GIVEN INSTRUCTION: Please extract every line of the listing below and reproduce each one without any change.

━━ DATA SUPPLIED ━━

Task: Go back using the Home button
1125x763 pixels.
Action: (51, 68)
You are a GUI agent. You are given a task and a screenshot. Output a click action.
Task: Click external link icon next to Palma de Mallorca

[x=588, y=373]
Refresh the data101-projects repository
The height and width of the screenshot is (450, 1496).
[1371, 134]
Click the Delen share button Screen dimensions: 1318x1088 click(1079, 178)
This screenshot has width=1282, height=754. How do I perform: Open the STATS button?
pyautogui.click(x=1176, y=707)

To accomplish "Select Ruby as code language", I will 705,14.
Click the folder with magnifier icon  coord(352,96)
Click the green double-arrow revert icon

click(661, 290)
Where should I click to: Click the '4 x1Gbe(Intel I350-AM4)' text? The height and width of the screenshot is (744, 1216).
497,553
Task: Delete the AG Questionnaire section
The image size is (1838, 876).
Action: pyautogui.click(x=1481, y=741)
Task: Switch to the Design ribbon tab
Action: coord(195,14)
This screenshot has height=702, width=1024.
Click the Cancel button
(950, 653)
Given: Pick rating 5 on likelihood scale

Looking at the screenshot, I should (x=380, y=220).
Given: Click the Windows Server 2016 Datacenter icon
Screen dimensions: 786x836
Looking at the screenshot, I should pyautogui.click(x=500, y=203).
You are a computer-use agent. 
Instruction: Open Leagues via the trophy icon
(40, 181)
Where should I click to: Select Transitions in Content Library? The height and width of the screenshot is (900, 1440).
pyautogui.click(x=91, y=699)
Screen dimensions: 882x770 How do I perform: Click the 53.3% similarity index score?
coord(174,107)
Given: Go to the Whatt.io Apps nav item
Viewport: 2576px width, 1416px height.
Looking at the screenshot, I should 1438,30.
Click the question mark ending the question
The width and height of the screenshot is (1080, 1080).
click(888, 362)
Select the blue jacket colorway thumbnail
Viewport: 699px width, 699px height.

━━━

ANSWER:
Task: Go back using the Home button
1125x763 pixels.
Action: (51, 68)
You are a GUI agent. You are given a task and a screenshot. Output a click action.
Task: Click external link icon next to Palma de Mallorca

[x=588, y=373]
Refresh the data101-projects repository
The height and width of the screenshot is (450, 1496).
[1371, 134]
Click the Delen share button Screen dimensions: 1318x1088 click(1079, 178)
This screenshot has width=1282, height=754. How do I perform: Open the STATS button?
pyautogui.click(x=1176, y=707)

To accomplish "Select Ruby as code language", I will 705,14.
Click the folder with magnifier icon  coord(352,96)
Click the green double-arrow revert icon

click(661, 290)
Where should I click to: Click the '4 x1Gbe(Intel I350-AM4)' text? The height and width of the screenshot is (744, 1216).
497,553
Task: Delete the AG Questionnaire section
The image size is (1838, 876).
Action: pyautogui.click(x=1481, y=741)
Task: Switch to the Design ribbon tab
Action: coord(195,14)
This screenshot has height=702, width=1024.
Click the Cancel button
(950, 653)
Given: Pick rating 5 on likelihood scale

Looking at the screenshot, I should (x=380, y=220).
Given: Click the Windows Server 2016 Datacenter icon
Screen dimensions: 786x836
Looking at the screenshot, I should pyautogui.click(x=500, y=203).
You are a computer-use agent. 
Instruction: Open Leagues via the trophy icon
(40, 181)
Where should I click to: Select Transitions in Content Library? The height and width of the screenshot is (900, 1440).
pyautogui.click(x=91, y=699)
Screen dimensions: 882x770 How do I perform: Click the 53.3% similarity index score?
coord(174,107)
Given: Go to the Whatt.io Apps nav item
Viewport: 2576px width, 1416px height.
Looking at the screenshot, I should 1438,30.
Click the question mark ending the question
The width and height of the screenshot is (1080, 1080).
click(888, 362)
Select the blue jacket colorway thumbnail
Viewport: 699px width, 699px height.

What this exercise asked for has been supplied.